Lo había conocido muy joven, cuando en la escuela de un pueblo perdido en las montañas era maestro de música, y de pie, con un violincito barato y retorcido, pero de una manera encendida, llevaba el compás con el mismo entusiasmo de un director de orquesta famoso, mientras los niños levantaban sus voces claras en canciones ingenuas, cuyos fragmentos todavía son uno de mis más caros recuerdos. Detrás de él, la pizarra negra tenía números escritos, y detrás de ésta y más allá de las ventanas, la plaza verde del pueblo lucía con los árboles y la iglesia como la pintura de un niño.

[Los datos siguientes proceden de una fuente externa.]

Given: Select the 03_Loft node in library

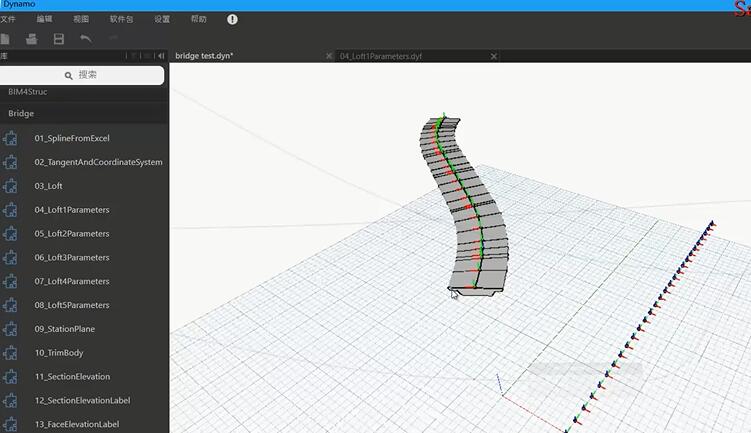Looking at the screenshot, I should [49, 186].
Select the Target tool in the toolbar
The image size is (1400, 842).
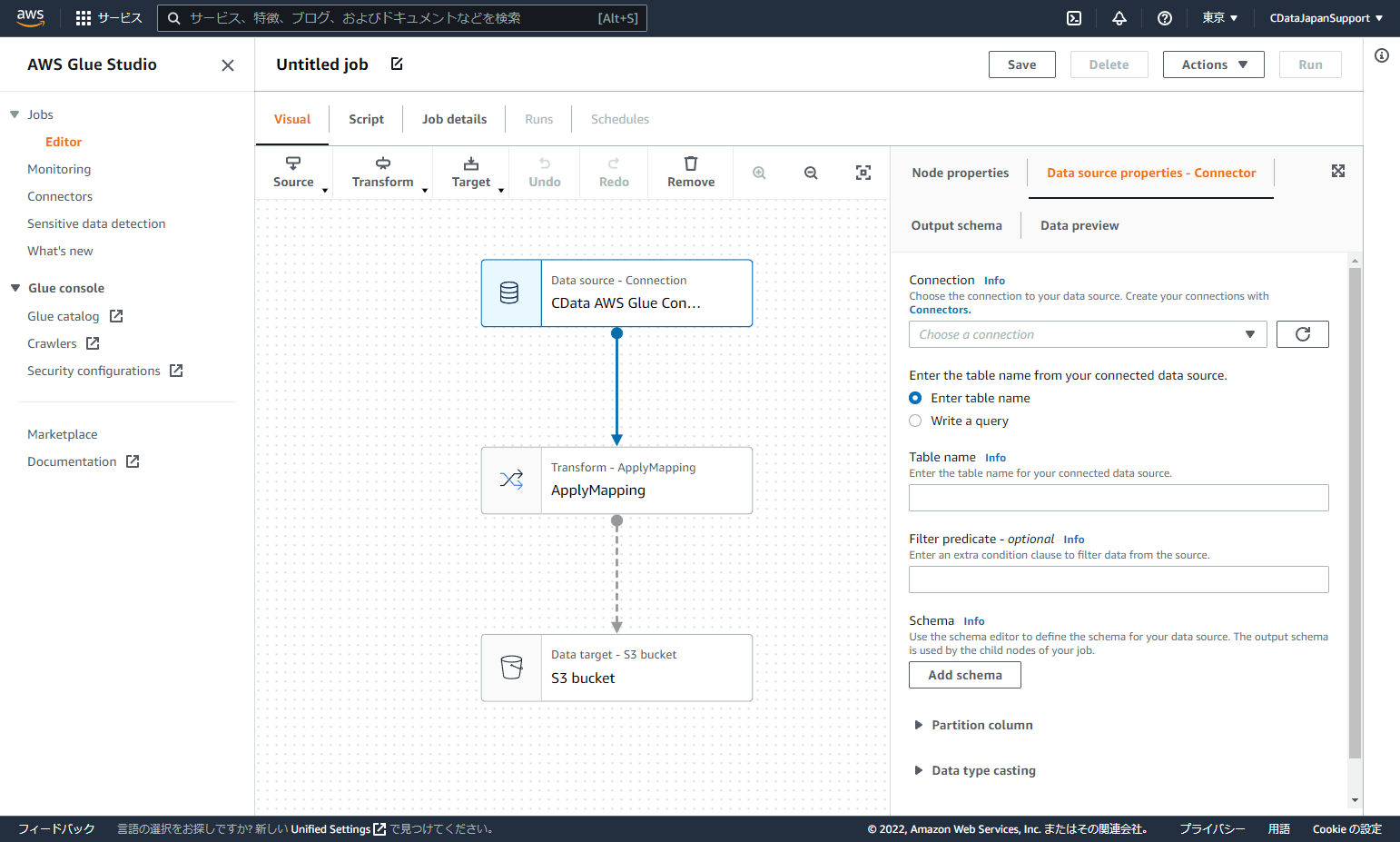(471, 173)
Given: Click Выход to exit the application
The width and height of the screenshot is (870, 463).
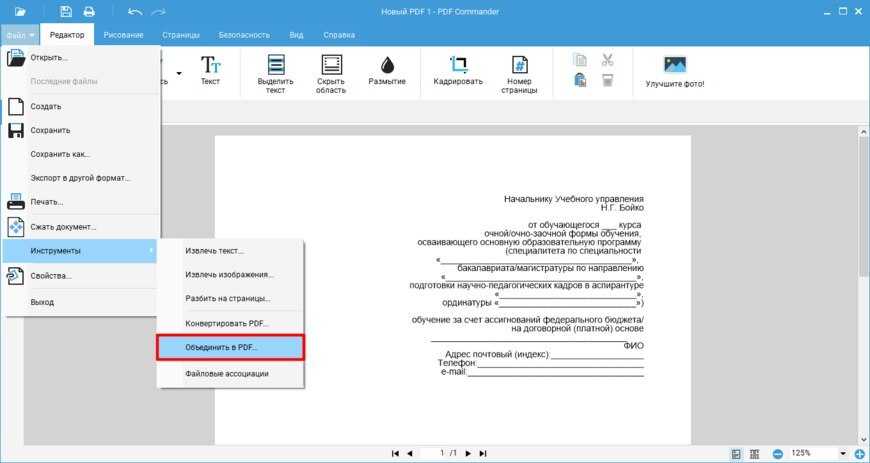Looking at the screenshot, I should click(42, 302).
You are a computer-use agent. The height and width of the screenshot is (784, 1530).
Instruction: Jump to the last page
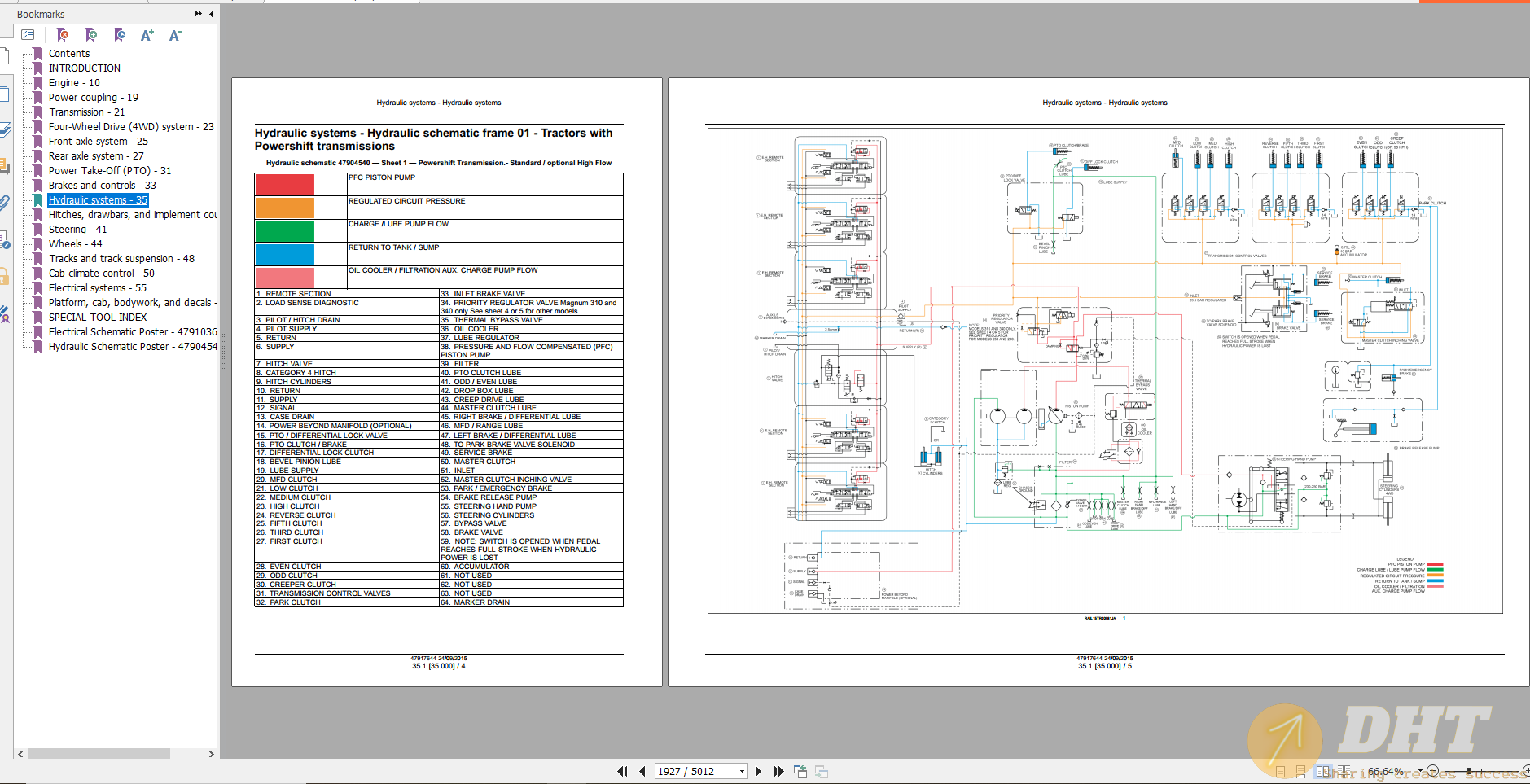click(778, 771)
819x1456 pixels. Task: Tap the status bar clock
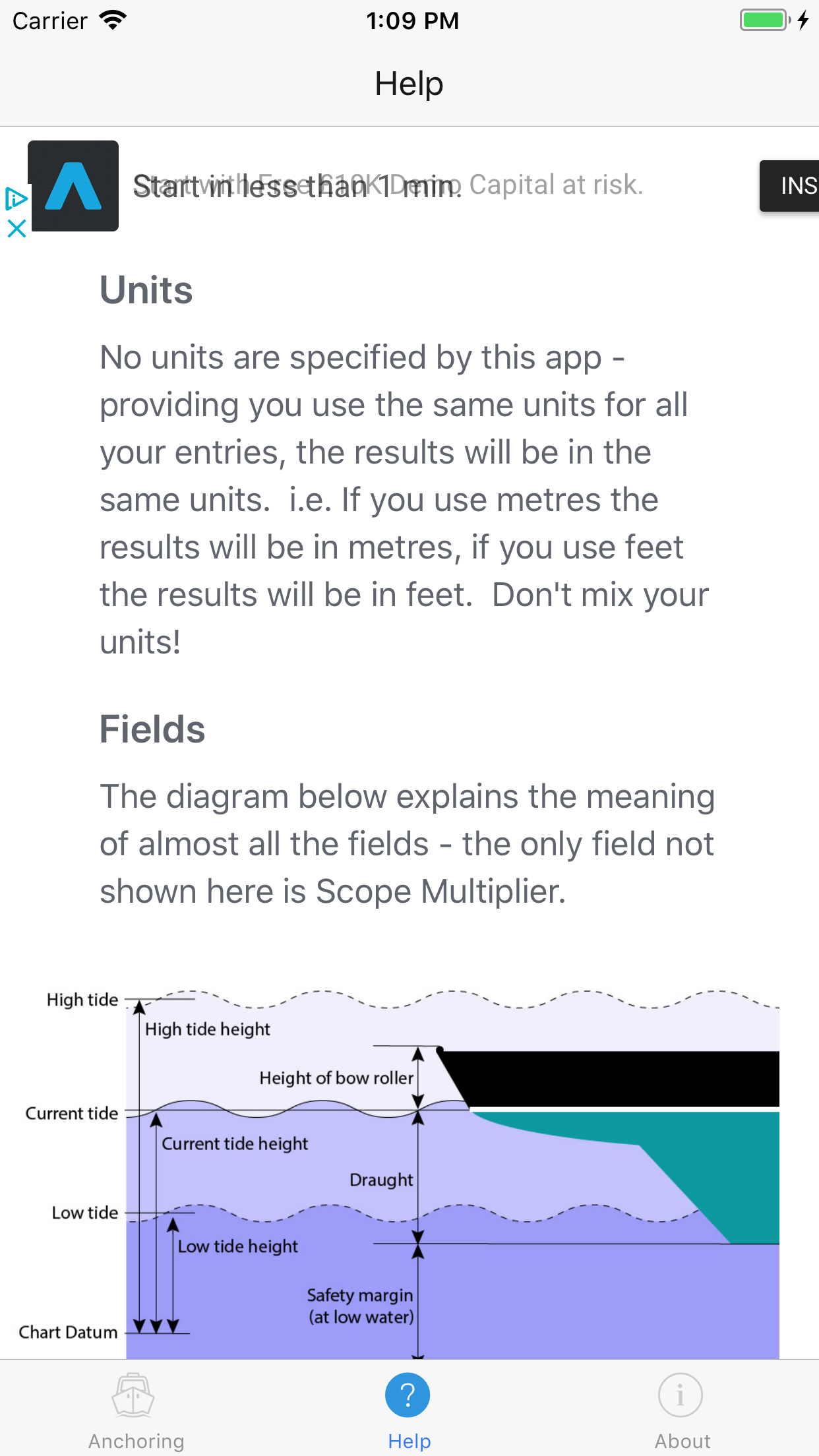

Era la época en que más que nunca padecían hambre los maestros de Costa Rica. Hoy todavía se llama "maestros especiales" a los que enseñan dibujo, música y trabajos manuales, pero creo que su especialidad consistía entonces en que eran los peor pagados, a pesar de los discursos de fin de año en que los jefes de enseñanza hablaban de la "importancia del Arte".

Fue en aquella época cuando Enrique ponía todo su esfuerzo y devoción, en unir el llanto de niño del violín, al coro campesino que transformaba las maderas de la escuela rural, —que tres años antes fueron bosques con rumores—, en una santa carpintería.

Algunos de los padres de los niños suplían homeopáticamente las deficiencias del Estado llevándole regalos al maestro, y envueltas en hojas de plátano le traían, con cierta periodicidad, botellas de guaro de contrabando, burlando al Estado que tiene el monopolio de la fabricación de aguardiente. El alcohol de aquellos campesinos era destilado por ellos mismos entre peñascos y riachuelos que lloraban sin ser oídos en los parajes más poéticos y solitarios.